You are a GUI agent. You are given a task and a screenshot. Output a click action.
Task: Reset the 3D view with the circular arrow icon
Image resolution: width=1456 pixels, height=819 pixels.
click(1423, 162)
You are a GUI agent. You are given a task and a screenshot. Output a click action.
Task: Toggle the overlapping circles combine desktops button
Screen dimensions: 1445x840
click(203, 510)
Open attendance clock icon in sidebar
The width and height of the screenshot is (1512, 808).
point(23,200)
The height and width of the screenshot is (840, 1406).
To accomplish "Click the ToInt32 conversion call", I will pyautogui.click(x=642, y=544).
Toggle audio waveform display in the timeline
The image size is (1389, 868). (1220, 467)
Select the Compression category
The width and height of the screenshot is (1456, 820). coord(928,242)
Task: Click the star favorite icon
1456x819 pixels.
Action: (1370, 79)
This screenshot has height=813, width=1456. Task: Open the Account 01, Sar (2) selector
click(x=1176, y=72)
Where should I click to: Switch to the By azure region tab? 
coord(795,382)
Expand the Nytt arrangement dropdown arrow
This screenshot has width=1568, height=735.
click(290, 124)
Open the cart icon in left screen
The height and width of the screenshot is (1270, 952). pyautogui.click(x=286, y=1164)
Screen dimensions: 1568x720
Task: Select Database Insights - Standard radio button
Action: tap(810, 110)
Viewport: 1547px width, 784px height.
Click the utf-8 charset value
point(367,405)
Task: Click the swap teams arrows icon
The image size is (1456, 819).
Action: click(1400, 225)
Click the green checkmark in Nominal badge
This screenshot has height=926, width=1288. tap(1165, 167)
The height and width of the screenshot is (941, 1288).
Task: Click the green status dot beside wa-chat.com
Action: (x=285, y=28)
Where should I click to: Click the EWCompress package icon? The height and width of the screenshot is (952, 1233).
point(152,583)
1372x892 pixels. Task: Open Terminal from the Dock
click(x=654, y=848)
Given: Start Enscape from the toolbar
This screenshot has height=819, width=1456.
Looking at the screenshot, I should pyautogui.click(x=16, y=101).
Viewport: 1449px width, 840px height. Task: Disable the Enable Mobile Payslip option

> _How to complete this task_: Once more, write out all the data above exactly as given.

> _Reply to the exercise_:
You are a GUI agent. You are given a task and a screenshot. Output a click action.
Task: Reset the 3D view with the circular arrow icon
Image resolution: width=1456 pixels, height=819 pixels.
click(1423, 162)
You are a GUI agent. You are given a task and a screenshot. Output a click action.
Task: Toggle the overlapping circles combine desktops button
Screen dimensions: 1445x840
click(203, 510)
Open attendance clock icon in sidebar
The width and height of the screenshot is (1512, 808).
point(23,200)
The height and width of the screenshot is (840, 1406).
To accomplish "Click the ToInt32 conversion call", I will pyautogui.click(x=642, y=544).
Toggle audio waveform display in the timeline
The image size is (1389, 868). (1220, 467)
Select the Compression category
The width and height of the screenshot is (1456, 820). coord(928,242)
Task: Click the star favorite icon
1456x819 pixels.
Action: (1370, 79)
This screenshot has height=813, width=1456. Task: Open the Account 01, Sar (2) selector
click(x=1176, y=72)
Where should I click to: Switch to the By azure region tab? 
coord(795,382)
Expand the Nytt arrangement dropdown arrow
This screenshot has width=1568, height=735.
click(290, 124)
Open the cart icon in left screen
The height and width of the screenshot is (1270, 952). pyautogui.click(x=286, y=1164)
Screen dimensions: 1568x720
Task: Select Database Insights - Standard radio button
Action: tap(810, 110)
Viewport: 1547px width, 784px height.
Click the utf-8 charset value
point(367,405)
Task: Click the swap teams arrows icon
The image size is (1456, 819).
Action: click(1400, 225)
Click the green checkmark in Nominal badge
This screenshot has height=926, width=1288. tap(1165, 167)
The height and width of the screenshot is (941, 1288).
Task: Click the green status dot beside wa-chat.com
Action: (x=285, y=28)
Where should I click to: Click the EWCompress package icon? The height and width of the screenshot is (952, 1233).
point(152,583)
1372x892 pixels. Task: Open Terminal from the Dock
click(x=654, y=848)
Given: Start Enscape from the toolbar
This screenshot has height=819, width=1456.
Looking at the screenshot, I should pyautogui.click(x=16, y=101).
Viewport: 1449px width, 840px height. Task: Disable the Enable Mobile Payslip option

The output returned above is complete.